AIM OF THE TASK:
Rewrite everything from "You are a computer-use agent. This" down to "tap(429, 340)", switching "Instruction" to "Task" and leaving the rest of these lines unchanged.

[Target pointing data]
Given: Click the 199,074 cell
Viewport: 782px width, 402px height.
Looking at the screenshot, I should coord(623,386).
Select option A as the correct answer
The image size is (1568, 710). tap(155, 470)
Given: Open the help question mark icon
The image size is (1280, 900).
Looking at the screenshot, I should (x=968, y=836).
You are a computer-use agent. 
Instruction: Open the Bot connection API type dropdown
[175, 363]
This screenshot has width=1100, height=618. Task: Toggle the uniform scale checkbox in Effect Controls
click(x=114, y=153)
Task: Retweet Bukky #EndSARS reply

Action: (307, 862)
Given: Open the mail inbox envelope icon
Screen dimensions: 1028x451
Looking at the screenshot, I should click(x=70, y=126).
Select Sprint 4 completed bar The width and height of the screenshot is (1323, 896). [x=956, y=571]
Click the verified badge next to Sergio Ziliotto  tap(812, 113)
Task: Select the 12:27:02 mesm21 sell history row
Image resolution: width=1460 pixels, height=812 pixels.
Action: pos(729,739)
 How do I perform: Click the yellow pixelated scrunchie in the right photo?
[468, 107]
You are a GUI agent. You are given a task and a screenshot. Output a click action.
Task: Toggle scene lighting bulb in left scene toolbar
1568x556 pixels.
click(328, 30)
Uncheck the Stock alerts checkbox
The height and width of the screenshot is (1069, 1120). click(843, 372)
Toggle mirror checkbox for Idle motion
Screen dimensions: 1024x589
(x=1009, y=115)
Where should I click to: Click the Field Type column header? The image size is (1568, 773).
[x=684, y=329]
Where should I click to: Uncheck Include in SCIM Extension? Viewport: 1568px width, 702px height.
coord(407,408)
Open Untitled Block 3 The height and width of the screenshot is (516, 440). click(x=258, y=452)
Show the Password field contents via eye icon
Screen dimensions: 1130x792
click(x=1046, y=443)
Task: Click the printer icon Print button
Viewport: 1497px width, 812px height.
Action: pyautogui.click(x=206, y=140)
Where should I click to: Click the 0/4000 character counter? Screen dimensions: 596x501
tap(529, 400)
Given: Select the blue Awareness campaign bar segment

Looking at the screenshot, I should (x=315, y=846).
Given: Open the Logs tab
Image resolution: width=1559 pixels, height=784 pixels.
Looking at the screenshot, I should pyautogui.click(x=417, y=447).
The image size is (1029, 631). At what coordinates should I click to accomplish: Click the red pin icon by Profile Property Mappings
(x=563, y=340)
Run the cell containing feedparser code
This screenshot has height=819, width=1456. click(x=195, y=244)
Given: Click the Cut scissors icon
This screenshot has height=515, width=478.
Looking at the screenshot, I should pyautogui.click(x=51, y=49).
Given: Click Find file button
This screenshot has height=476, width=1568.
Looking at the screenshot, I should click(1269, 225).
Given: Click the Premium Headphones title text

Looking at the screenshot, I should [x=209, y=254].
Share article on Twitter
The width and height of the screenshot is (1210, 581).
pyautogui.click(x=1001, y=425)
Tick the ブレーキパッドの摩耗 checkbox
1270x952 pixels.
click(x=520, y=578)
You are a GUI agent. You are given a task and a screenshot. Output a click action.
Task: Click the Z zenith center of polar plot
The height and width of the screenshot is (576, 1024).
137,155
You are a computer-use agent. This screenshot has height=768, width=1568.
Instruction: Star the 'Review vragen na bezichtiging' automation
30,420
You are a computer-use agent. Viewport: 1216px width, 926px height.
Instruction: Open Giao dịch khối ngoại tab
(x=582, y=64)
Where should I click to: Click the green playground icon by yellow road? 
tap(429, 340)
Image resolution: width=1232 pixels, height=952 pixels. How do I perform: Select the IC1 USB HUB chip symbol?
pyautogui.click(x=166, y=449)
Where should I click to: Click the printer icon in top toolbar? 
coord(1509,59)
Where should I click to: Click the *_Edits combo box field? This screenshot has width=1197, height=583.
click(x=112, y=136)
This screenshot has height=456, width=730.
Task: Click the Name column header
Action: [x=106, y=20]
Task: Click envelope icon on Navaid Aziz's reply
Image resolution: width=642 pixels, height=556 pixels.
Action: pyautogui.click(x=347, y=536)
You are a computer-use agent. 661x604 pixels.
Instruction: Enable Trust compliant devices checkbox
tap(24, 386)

SOLUTION TO THE EXERCISE:
You are a computer-use agent. This screenshot has height=768, width=1568.
Task: Star the 'Review vragen na bezichtiging' automation
30,420
You are a computer-use agent. Viewport: 1216px width, 926px height.
Task: Open Giao dịch khối ngoại tab
(x=582, y=64)
Where should I click to: Click the green playground icon by yellow road? 
tap(429, 340)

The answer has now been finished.